From hour two to two-and-a-half (add fifteen minutes for the director’s cut) it would document our lives separate from each other. I can only speak for my side; whatever happened between her and her boyfriend I only know of on surface level, so the screenwriter would have to fill in those blanks. This is where things begin to become the “uplifting, sensationally acted film!”(-Roger Ebert) the first one was critically acclaimed for. I reconnect with my family and also my friends, whom I had distanced myself from when I was married. I start taking care of myself, eating healthier, going to the gym and working out more (though the movie version of me is way, way too ripped and sexy compared to the real me; this scene is in practically every trailer to draw the ladies in). My faith becomes stronger, and my friend—and boss—Ali tells me how I was tested and made it through; “When one door closes, another opens,” he says.

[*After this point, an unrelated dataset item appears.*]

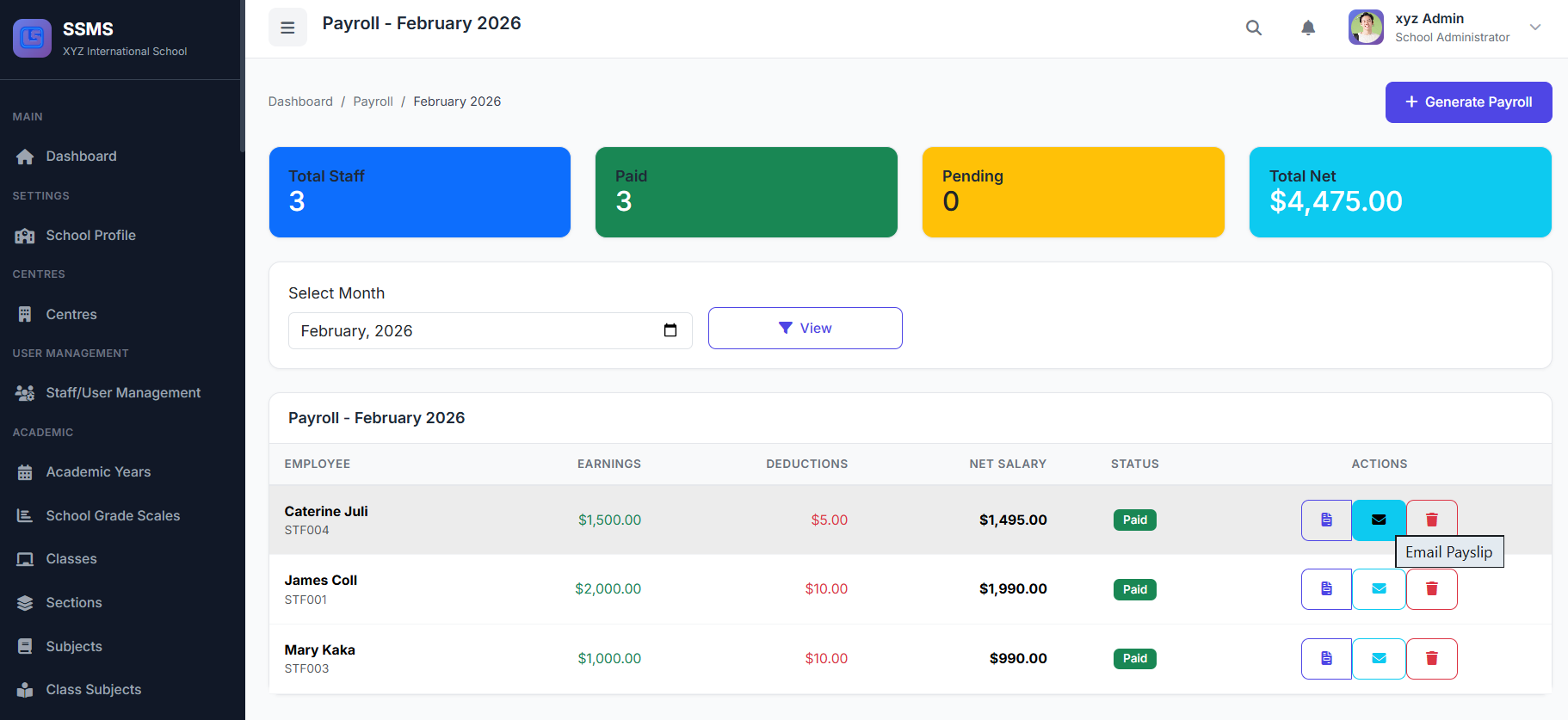Viewport: 1568px width, 720px height.
Task: Email payslip to James Coll
Action: (1378, 589)
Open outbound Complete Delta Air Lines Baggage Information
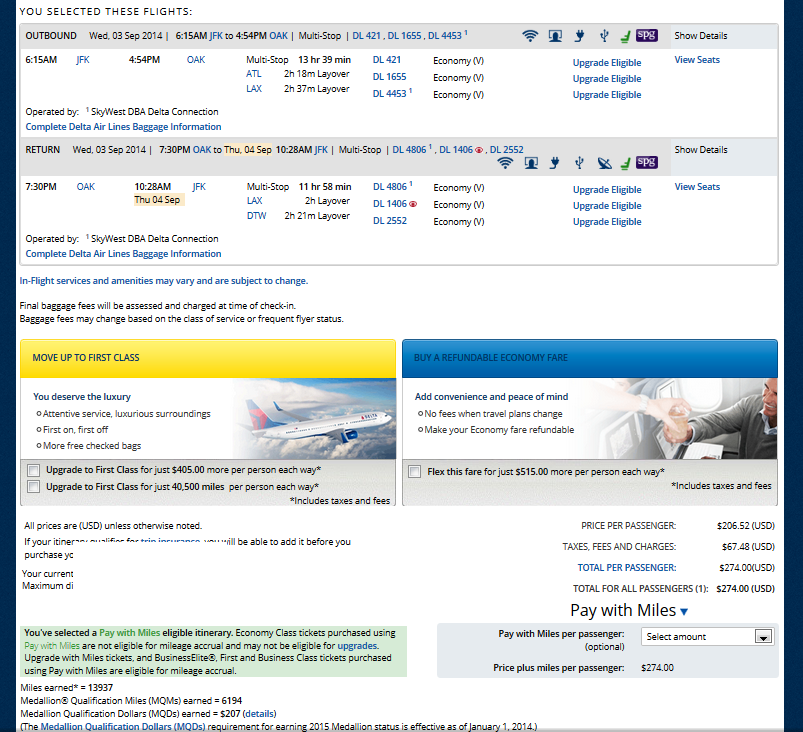Screen dimensions: 803x732 (x=124, y=127)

The climax of the film is what everyone remembers: it is August, I’ve just been accepted to University, and I’m busy at work on a rainy Wednesday afternoon when I get a call from a tearful, hysterical Kathleen. She’s begging me to give us a second chance, that she made a mistake leaving me, that she gave us so many second chances, that she can’t live without me.
And I say no.
Well, ok, I say I’d rather jump off a bridge than get back together with her; but for the first time in my life, I’m standing my ground. I don’t give in. I refuse to make the same mistake twice. I have realized how much stronger and happier I’ve become by being on my own, and just how sour our relationship always was underneath the surface, even years before the marriage. Eventually, we simply stop speaking to each other for a long while. The film ends in January, shortly after New Years (symbolism!) and I am attending school. Everything is bright and in slow motion as I make my way to my first class in University, a place only a year ago I thought I would never be. I sit down in Introductory Psychology and the teacher walks in. The camera slowly pans in on my face; the teacher asks, “Are we ready to begin?” I smile; cut to black; credits; reprise.
Now assuming the audience responds well to this drastic change in tone, I’m quite sure Hollywood’s love of trilogies would ensure that another movie is made. This would be a far more light-hearted movie, for sure. It would document my time in school, the revival of my love of writing (probably changed to photography for the film because it is much more interesting watching a photographer work onscreen than a writer), my role as Vice-President of the Muslim Student’s Organization at school, meeting new friends, learning new things and general feel-good stuff. On Kathleen’s side, her relationship with her boyfriend eventually turns disastrous due to some off-screen incident, and they separate. She and I begin to reconcile, but only as distant friends. We both understand we are far too different now to ever be together; perhaps that’s the way we were all along. On my side, there are several offers to ‘get to know’ some girls, but I decline them; I’m not in any rush right now. I’m looking forward to the future, to a career doing what I love, and keeping myself and my faith strong. That’s pretty short, but it’s all I got right now. As for the rest of the plot?
I’m working on it.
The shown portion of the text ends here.